Extract provided>
=======
I used to fill out site surveys all the time. You know the ones the various e-tailers have. The survey presents a little pop-up and asks if you'd be willing to fill out a survey after you've finished shopping. I like to think that even if I had a mediocre time, I can let them know what I thought was good or bad. Very rarely is my shopping experience great or terrible - usually just good, bad or entirely unremarkable. Unremarkable is fine, by the way; even preferable. I needed to buy X. I found X in 3-4 clicks. I bought X in 2-3 more clicks. End of experience. That's why I shop online. Even so, I can often suggest something that might have made the experience better or mention something good that helped me narrow down a selection quickly. I used to think surveys were good things to do. That is until recently.
=======
(Collected data entries)

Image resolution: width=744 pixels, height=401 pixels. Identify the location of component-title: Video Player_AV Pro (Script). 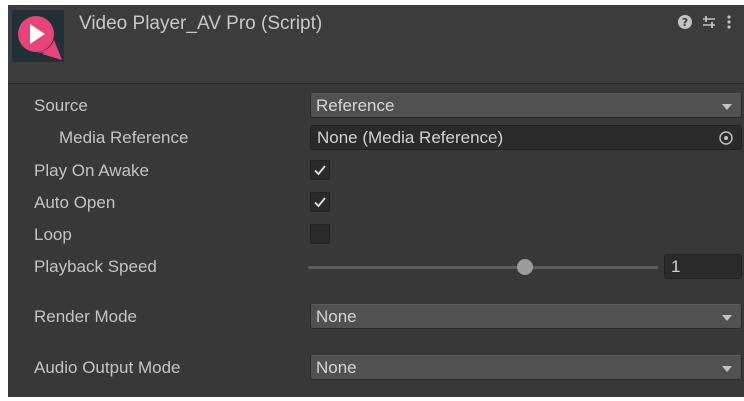
(201, 24).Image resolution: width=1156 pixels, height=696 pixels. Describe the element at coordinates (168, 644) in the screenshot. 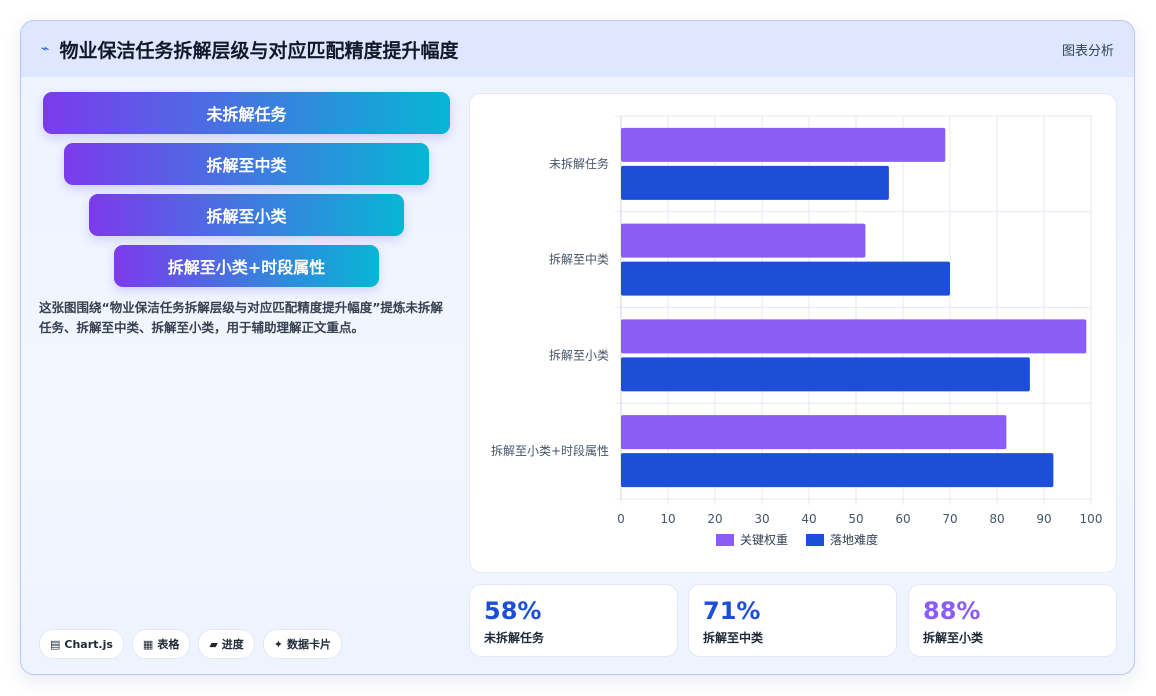

I see `chip-label: 表格` at that location.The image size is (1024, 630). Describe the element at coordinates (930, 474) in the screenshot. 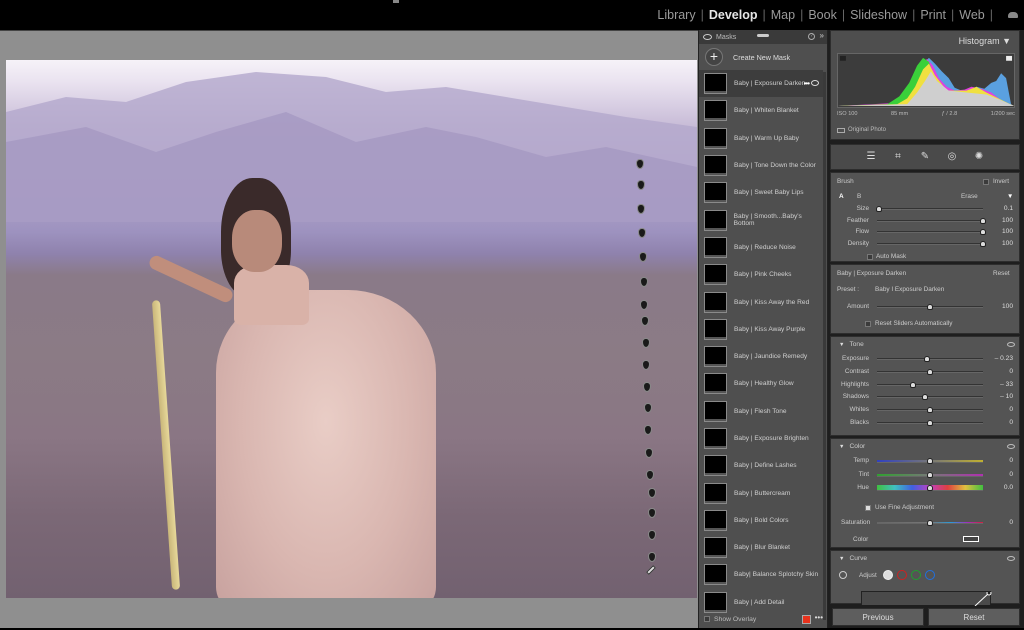

I see `tint-slider-thumb` at that location.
=======
Can you return the whole passage on online shopping surveys word for word? The listing comes from a separate source.

I used to fill out site surveys all the time. You know the ones the various e-tailers have. The survey presents a little pop-up and asks if you'd be willing to fill out a survey after you've finished shopping. I like to think that even if I had a mediocre time, I can let them know what I thought was good or bad. Very rarely is my shopping experience great or terrible - usually just good, bad or entirely unremarkable. Unremarkable is fine, by the way; even preferable. I needed to buy X. I found X in 3-4 clicks. I bought X in 2-3 more clicks. End of experience. That's why I shop online. Even so, I can often suggest something that might have made the experience better or mention something good that helped me narrow down a selection quickly. I used to think surveys were good things to do. That is until recently.